What you will do
Return, exactly and with nothing added, the line with "Screen dimensions: 1568x639" together with all lines after it through the end of the data below. No pictures belong in the copy.

--

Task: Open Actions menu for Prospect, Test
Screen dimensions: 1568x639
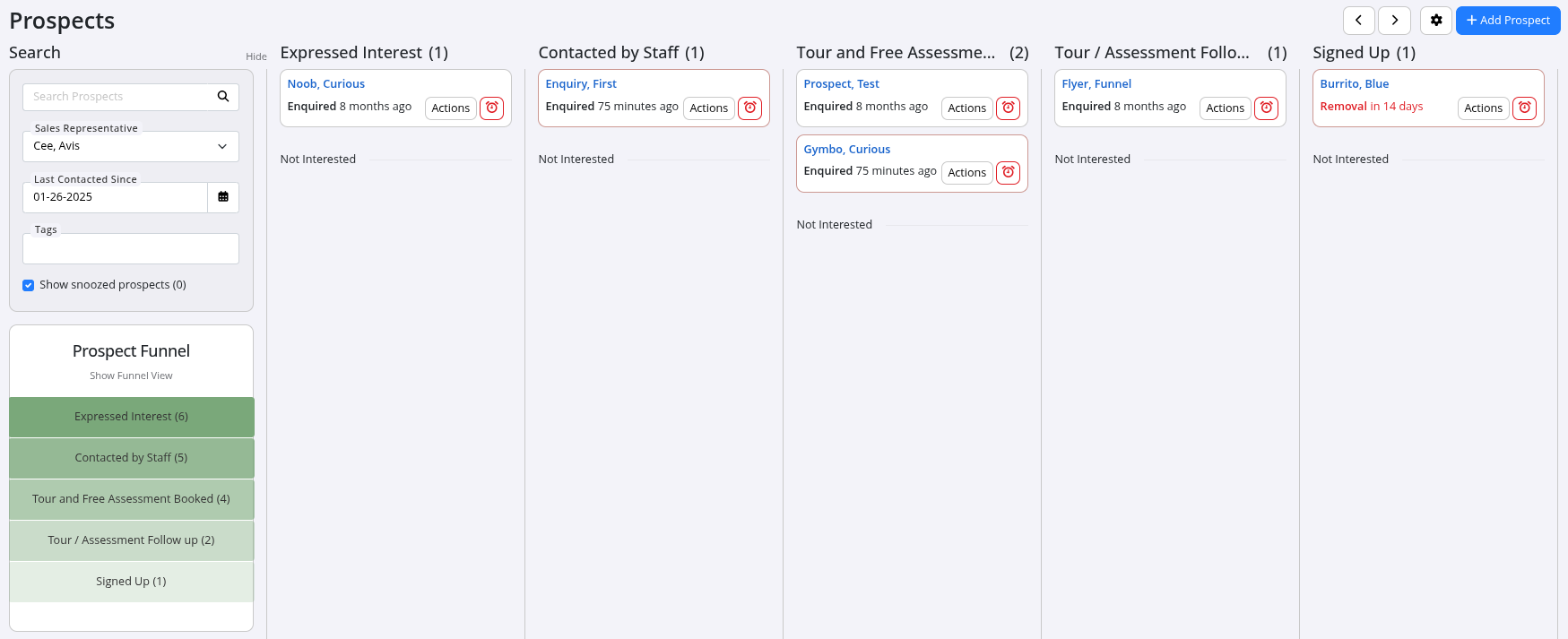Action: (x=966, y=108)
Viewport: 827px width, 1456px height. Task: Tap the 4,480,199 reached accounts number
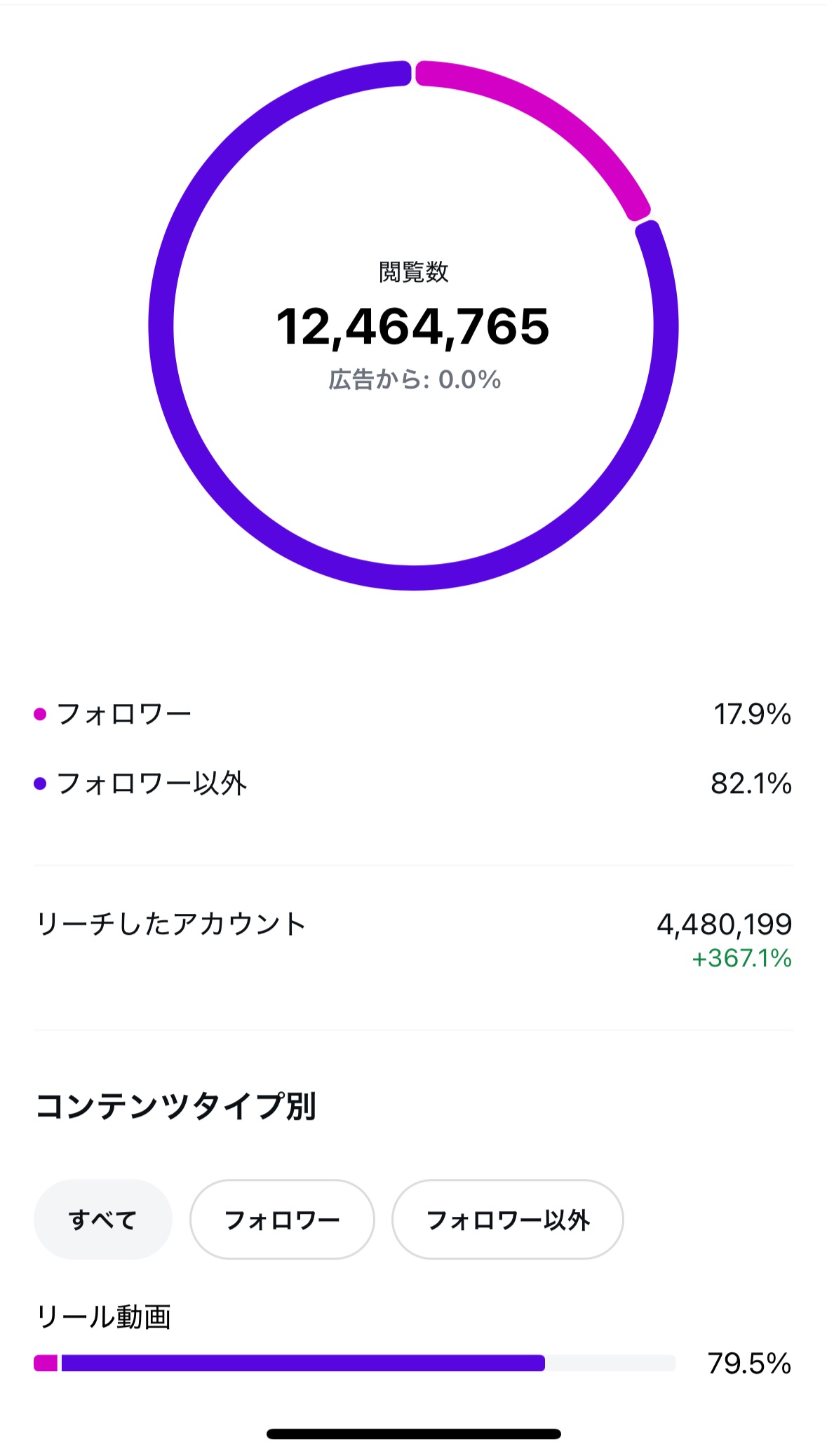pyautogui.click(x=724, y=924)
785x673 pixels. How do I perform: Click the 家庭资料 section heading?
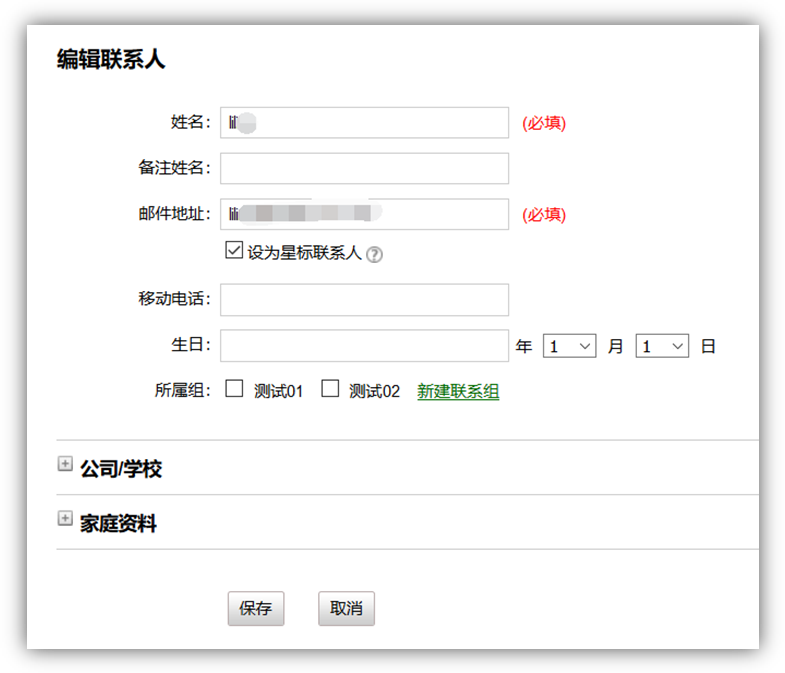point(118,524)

--

Reply
Screen dimensions: 1568x639
Action: (x=966, y=108)
Viewport: 827px width, 1456px height. Task: Tap the 4,480,199 reached accounts number
pyautogui.click(x=724, y=924)
785x673 pixels. How do I perform: Click the 家庭资料 section heading?
point(118,524)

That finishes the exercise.